On 01/11/12 04:37 PM, Dave Miner wrote:
On 01/11/12 09:34, Jan Damborsky wrote:
On 01/11/2012 12:32 AM, Dave Miner wrote:
On 01/10/12 05:17, Jan Damborsky wrote:
On 01/ 9/12 08:54 PM, Dave Miner wrote:
On 01/09/12 06:58, Jan Damborsky wrote:
On 01/ 6/12 06:26 PM, Dave Miner wrote:
On 01/06/12 04:40, Jan Damborsky wrote:
Hi Paul, Mike,

I am currently evaluating how to approach fix for following problem
you reported and commented on:

7058014 if svc-system-config creates rpool/export, it should mount
it at
/export

As it's been a while since that discussion happened, let me try to
start
with
summarizing the problem, then later take a look at possible
solutions.

Overview
========

System configuration (config-user smf service in particular)
provides
for
possibility to create initial user account. As part of that,
config-user
service creates separate ZFS dataset for user's home directory.
In default case, ZFS dataset '<root_pool>/export/home/<login>' is
created with
mountpoint inherited from '<root_pool>/export/home' parent ZFS
dataset.

Since all installers create<root_pool>/export
and<root_pool>/export/home
ZFS datasets during installation process (utilizing Target
Instantiation
module)
with mountpoints set to /export and /export/home respectively, we
end
up with desired '/export/home/<login>' mountpoint for home ZFS
dataset.

Problem statement
=================

That said, Automated Installer (used for installation of non-global
zones)
is a little bit special in a sense it provides for complete control
over
hierarchy of ZFS datasets created.
That means it's possible to end up with a system without
'<root_pool>/export' and
'<root_pool>/export/home' datasets created during installation. Such
configuration
is accomplished via omitting appropriate entries in target
section of
customized
AI manifest.

In such case, '<root_pool>/export' and '<root_pool>/export/home'
datasets
are later created by config-user service along with home ZFS
dataset as
a side
effect of calling 'zfs create' with '-p' option which forces
creating
all
non-existent parent ZFS datasets. The problem is that those
datasets are
mounted on mountpoints inherited from parent dataset (<root_pool>
ZFS
dataset
in this case), so we end up with following structure:

dataset:mountpoint
------------------
<root_pool>/export:/<root_pool>/export
<root_pool>/export/home:/<root_pool>/export/home
<root_pool>/export/home/<login>:/<root_pool>/export/home/<login>

Which is what user currently neither expects nor desires.

Solution A
==========

If my understanding is correct you propose to address that in
config-user smf
service by explicit setting desired mountpoints for all parents
created.

To be honest I am not quite convinced that's solution which fits the
existing model, as sysconfig should not explicitly manipulate
datasets
which
are out its scope (parent datasets). It's goal of Target
Instantiation
module
to handle that task and spreading that logic across several places
would
be confusing as well as it does not sound as a good principle in
general.

Another issue I can see with this is that those datasets are
explicitly
configured in default AI manifests. If user intentionally omits
those
entries
in customized AI manifest, I believe we should honor that and not
implicitly
create those datasets despite user's intent.
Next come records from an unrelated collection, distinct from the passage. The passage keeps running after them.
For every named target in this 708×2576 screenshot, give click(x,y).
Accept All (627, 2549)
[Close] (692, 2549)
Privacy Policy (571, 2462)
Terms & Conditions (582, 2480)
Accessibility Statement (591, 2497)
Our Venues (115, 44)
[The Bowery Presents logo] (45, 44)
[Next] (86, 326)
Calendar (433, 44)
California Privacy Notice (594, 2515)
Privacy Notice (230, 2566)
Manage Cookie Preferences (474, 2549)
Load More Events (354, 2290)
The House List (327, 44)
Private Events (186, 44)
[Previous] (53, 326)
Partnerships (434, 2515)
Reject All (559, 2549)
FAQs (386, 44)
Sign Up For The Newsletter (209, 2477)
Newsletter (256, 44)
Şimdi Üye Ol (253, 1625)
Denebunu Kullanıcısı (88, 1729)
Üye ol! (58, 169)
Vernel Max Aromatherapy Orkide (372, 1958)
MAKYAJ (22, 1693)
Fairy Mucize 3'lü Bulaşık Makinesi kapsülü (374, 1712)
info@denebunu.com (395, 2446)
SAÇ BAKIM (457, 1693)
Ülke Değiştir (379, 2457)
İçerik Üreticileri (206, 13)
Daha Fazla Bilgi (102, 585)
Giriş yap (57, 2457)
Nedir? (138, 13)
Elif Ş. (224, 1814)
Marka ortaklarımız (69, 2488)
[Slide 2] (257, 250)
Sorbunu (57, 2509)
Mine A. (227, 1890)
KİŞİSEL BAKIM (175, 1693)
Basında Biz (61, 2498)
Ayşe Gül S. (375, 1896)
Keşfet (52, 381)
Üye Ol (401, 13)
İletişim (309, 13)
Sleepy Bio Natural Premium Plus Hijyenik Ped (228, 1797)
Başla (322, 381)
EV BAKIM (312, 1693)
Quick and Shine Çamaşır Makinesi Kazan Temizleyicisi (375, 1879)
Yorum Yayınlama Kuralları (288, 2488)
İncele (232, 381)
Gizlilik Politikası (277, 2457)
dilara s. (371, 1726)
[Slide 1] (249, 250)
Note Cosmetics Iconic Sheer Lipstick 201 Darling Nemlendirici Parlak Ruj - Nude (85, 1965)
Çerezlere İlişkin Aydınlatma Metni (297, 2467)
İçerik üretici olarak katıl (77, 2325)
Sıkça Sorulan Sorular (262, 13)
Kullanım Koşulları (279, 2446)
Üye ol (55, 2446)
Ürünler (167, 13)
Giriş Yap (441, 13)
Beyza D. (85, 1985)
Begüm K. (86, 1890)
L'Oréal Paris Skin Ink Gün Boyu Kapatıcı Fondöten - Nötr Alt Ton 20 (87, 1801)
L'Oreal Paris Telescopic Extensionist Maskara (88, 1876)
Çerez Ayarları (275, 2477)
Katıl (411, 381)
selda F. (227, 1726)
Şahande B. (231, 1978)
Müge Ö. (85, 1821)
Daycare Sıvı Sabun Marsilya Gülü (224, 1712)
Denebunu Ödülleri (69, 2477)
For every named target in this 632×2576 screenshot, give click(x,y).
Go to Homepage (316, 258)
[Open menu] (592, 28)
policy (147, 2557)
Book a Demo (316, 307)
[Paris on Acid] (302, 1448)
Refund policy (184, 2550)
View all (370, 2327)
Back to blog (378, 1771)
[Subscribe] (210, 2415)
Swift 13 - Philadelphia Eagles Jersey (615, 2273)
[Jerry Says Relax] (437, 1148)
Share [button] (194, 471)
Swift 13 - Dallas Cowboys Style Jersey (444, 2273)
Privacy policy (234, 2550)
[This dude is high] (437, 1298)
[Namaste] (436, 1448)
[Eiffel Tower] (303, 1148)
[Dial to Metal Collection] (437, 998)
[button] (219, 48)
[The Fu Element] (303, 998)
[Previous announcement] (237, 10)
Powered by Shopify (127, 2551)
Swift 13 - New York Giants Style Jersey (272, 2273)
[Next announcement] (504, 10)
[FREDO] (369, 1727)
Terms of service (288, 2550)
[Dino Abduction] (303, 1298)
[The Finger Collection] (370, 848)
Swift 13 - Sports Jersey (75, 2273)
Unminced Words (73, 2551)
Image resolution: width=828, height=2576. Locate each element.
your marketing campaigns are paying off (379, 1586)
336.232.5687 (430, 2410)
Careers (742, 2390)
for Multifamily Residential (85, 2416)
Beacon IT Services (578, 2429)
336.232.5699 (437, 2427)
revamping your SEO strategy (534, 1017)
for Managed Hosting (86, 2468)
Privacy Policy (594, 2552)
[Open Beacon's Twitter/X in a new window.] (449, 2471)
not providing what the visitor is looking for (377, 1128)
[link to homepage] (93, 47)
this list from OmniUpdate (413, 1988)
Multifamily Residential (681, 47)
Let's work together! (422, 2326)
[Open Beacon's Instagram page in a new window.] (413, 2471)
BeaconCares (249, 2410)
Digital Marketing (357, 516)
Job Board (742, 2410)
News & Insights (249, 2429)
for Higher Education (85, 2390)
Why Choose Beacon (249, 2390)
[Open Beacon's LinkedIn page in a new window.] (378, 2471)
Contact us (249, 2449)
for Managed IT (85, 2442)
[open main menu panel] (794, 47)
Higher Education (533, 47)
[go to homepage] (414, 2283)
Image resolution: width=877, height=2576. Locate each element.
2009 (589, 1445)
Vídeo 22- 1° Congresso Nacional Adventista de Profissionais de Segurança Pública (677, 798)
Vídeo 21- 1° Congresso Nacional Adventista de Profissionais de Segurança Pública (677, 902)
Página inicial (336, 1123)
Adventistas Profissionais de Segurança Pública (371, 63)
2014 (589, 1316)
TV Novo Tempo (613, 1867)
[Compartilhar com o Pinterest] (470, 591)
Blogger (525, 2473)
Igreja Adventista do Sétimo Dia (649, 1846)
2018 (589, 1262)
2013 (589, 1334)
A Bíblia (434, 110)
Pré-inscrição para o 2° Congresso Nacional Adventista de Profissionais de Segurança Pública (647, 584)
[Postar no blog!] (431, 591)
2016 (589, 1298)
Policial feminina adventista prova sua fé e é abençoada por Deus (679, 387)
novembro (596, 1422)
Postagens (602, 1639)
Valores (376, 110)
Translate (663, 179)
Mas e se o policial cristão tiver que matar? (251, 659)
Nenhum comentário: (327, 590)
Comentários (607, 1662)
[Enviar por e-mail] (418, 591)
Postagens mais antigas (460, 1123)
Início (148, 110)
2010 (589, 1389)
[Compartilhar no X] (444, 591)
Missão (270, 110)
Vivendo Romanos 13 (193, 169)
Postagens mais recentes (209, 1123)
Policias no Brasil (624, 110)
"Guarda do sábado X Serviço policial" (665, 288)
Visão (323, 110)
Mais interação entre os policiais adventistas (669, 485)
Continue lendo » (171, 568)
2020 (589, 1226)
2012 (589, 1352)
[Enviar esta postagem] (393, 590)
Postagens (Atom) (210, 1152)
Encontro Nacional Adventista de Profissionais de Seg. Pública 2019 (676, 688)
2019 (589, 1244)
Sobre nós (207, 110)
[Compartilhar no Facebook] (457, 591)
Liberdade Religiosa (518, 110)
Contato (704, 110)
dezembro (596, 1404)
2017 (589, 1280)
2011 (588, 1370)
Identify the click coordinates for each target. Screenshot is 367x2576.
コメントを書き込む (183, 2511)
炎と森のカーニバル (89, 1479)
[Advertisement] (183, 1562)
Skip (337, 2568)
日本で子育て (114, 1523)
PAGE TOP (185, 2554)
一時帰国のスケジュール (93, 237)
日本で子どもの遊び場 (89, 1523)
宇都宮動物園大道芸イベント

Based on that, I propose following alternative.

Solution B
==========

If config-user is asked to create ZFS home dataset and its
parents are
missing, treat
that as a fatal error. In such case, let config-user smf service
inform
user on console
about that and let the service enter maintenance mode.
The reasoning behind this is that such situation would be result
of a
misconfiguration
on user's side, in particular that there seems to be a
requirement to
create ZFS dataset
in ZFS hierarchy not compliant with the one explicitly expressed
via AI
manifest.
I believe we shouldn't try to remedy such state, as we can't assure
the
result would
be compliant with user's intent. Instead, we should let user know
that
invalid configuration
was supplied.

Please let me know if that may be a reasonable alternative or if
I am
missing
other aspects of this problem which should be taken into account
when
looking
for a solution of this problem.


I'm not sure this proposal addresses how the user would recover from
and correct the invalid input. Can you walk through that?

Let me elaborate more on that, as I agree I missed that part.

In accordance with current design, if config-user ends up in
maintenance
mode
as a result of fatal failure, user is provided with sulogin prompt.

In such situation, user is recommended (on console) to login and
observe
smf log file.

In our particular case, I think we could populate smf log file with
more
information
about error as well as instructions how to proceed. I am wondering if
saying something
like following may do the job:

"Service failed to create home directory ZFS dataset for initial user,
likely
because one or more parent ZFS dataset is missing (was not created
during installation).
Reinstall the system with ai_manifest(4) specifying appropriate
entries
for all
non-existent parent datasets (see
/usr/share/auto-install/manifest/default.xml
for example).
Alternatively, to recover from the failure, create parent dataset(s)
manually on command
line and reboot the system."


I would expect the user should just be able to clear the config-user
service without having to go through a reboot cycle.

Thank you for pointing this out, Dave.

I agree that in such case, it should be possible just to 'clear' the
service in order to recover.
I have verified that in fact it's already the case, i.e. 'svcadm clear
config-user' works, reboot
is not needed. It's been reflected in the updated error message below.


A third possible fix is, of course, to modify the home directory
setting in the profile to use a dataset that's subordinate to a
dataset that has been created, then clear config-user (probably
requires a re-run of manifest-import, too).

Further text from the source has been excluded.